As in any acute care setting, potential participants will need the interventions being tested at any hour of the day or night. Very few hospitals can provide research delivery team support outside core hours. The urgent nature of this surgical pathway - in patients who may be critically unwell - shrinks the time window for enrolment and reduces the capacity of patients and clinicians to focus on anything other than immediate clinical care. Furthermore, clinicians may have a prior view on the intervention that is strong enough to deter them from allowing the randomisation system to dictate what happens.
This issue of lacking equipoise is both interesting and frustrating for trialists. Widespread practice variability around a particular treatment suggests that equipoise exists at a community level. Individual-level equipoise is a different thing though. Two clinicians may have strongly held but divergent beliefs even when definitive evidence on an aspect of care is lacking. Surgery and anaesthesia are “craft” specialties with many technique-based approaches. Perioperative care is littered with complex interventions, in stark contrast to pharmacological treatments in other specialties that enter practice with a more straightforward evidence-based journey. New perioperative techniques that appear rational and that bring the instant gratification of an apparent improvement in patient health during early postoperative recovery can take hold rapidly with the backing of only low-quality evidence. But not all the effects of our interventions are visible to the naked eye.
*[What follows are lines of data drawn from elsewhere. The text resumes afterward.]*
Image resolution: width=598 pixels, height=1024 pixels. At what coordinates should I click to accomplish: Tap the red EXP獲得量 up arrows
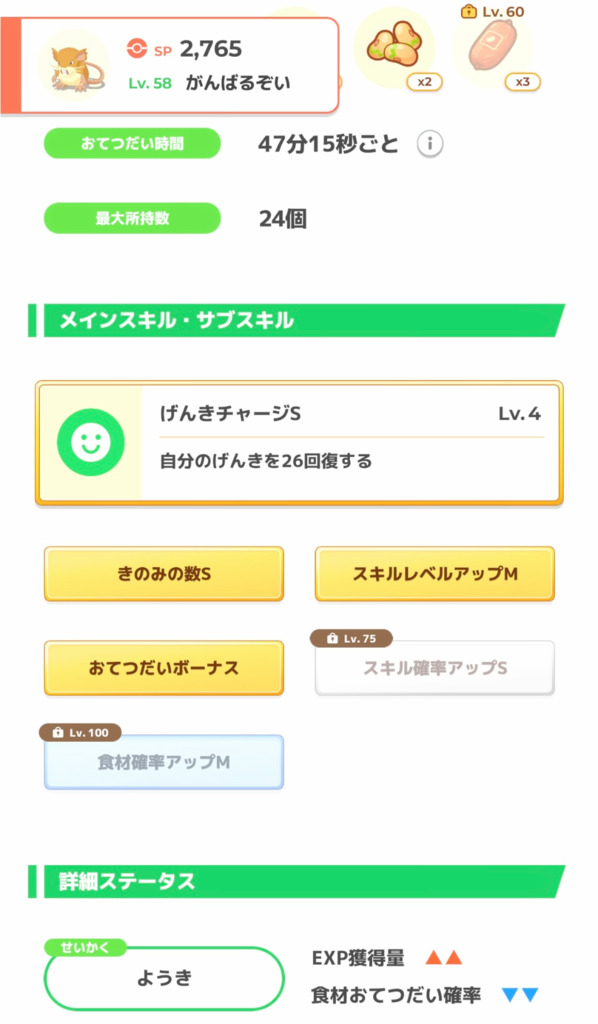444,958
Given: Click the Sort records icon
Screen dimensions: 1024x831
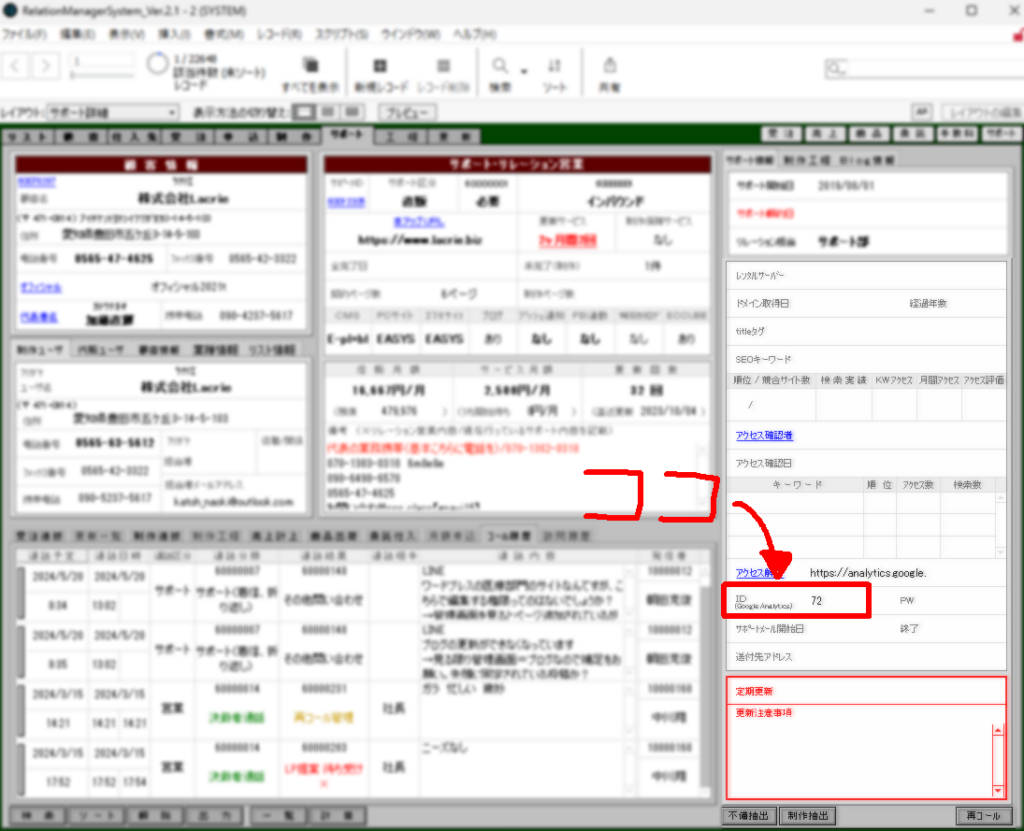Looking at the screenshot, I should pos(554,67).
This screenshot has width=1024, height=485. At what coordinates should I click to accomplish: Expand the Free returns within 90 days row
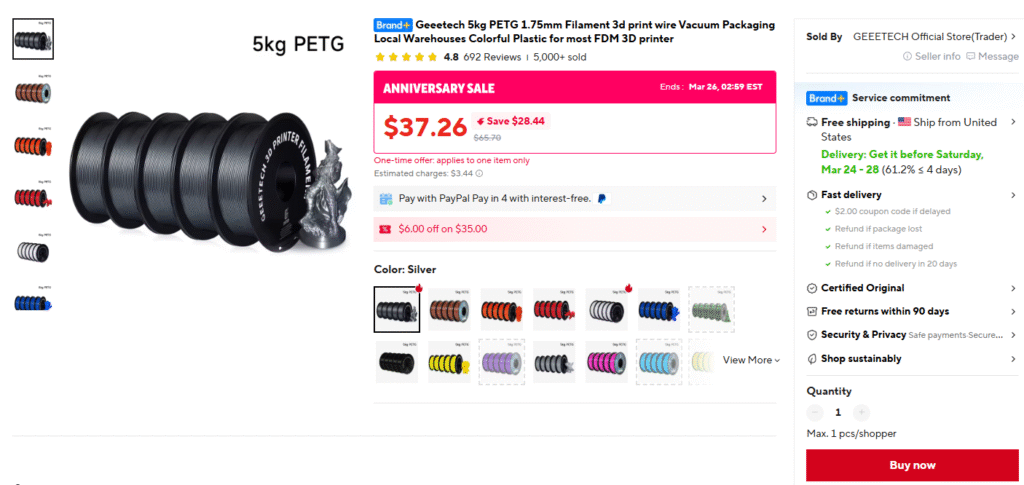coord(1013,311)
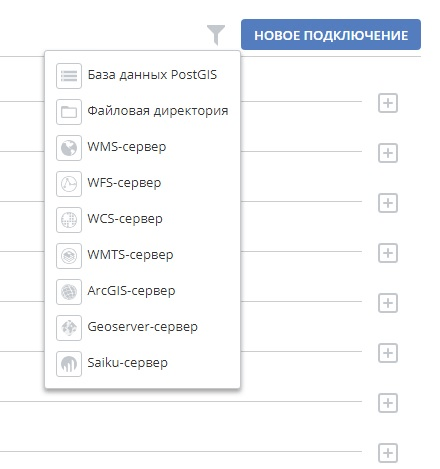The image size is (440, 469).
Task: Click the НОВОЕ ПОДКЛЮЧЕНИЕ button
Action: click(x=331, y=35)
Without structured, objective assessment of large numbers of cases, and the magic confounder-limiting effect of randomisation, we should be open to the possibility that certain areas of our practice might be no better, or even worse, than a reasonable alternative.
Overcoming these barriers was a priority when we were planning the CAMELOT trial. Our team includes academic anaesthetists, surgeons, statisticians, methodologists, health economists and of course patients and public members with experience of being on the receiving end of emergency laparotomy care. Their views echoed what we had seen in previous emergency trials, that patients often have mental capacity to make decisions about taking part in research but can feel overwhelmed by events or overloaded with information. Together we designed a layered consent process that invites verbal consent before surgery with simple written information.
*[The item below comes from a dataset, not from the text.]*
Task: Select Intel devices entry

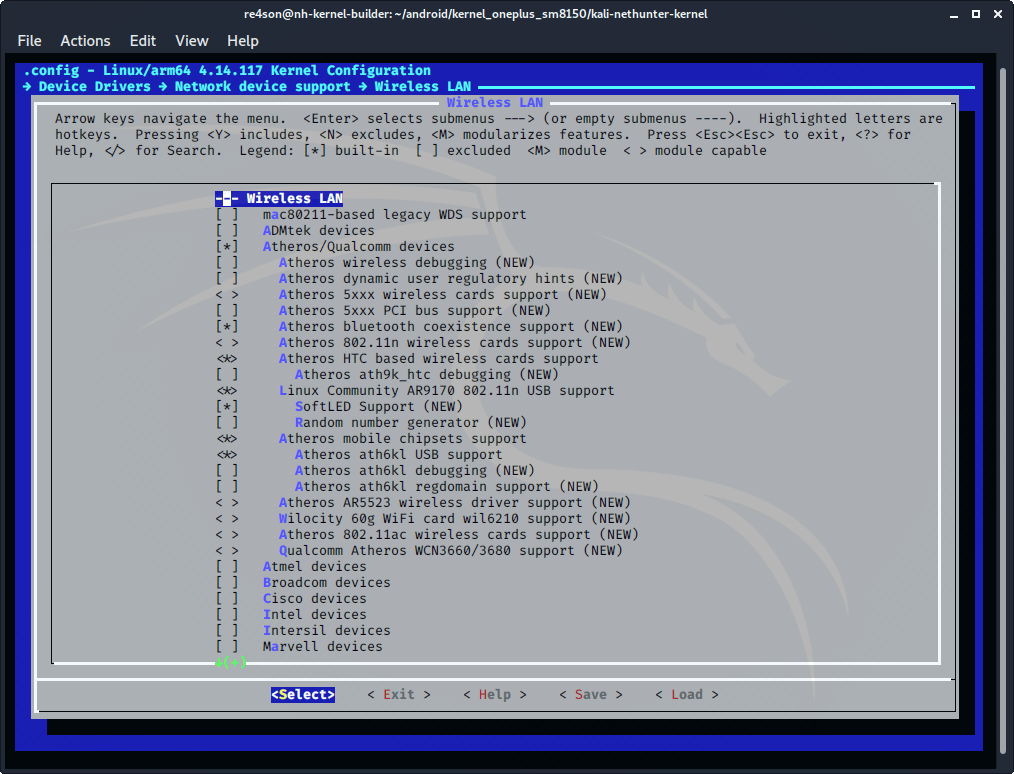Action: (314, 614)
Acknowledging the limitations of research delivery team coverage, we have always strongly encouraged clinicians to get trained as local investigators in return for recognition for their contribution in publications. This has been particularly successful in CAMELOT sites with highly motivated residents taking part in the excellent NIHR Associate Principal Investigator Scheme. Nevertheless, given the demands of busy on-call clinical duties, expectations should be realistic. We see most participant recruitment during core hours, supported by the research teams, and we set achievable recruitment targets with sites.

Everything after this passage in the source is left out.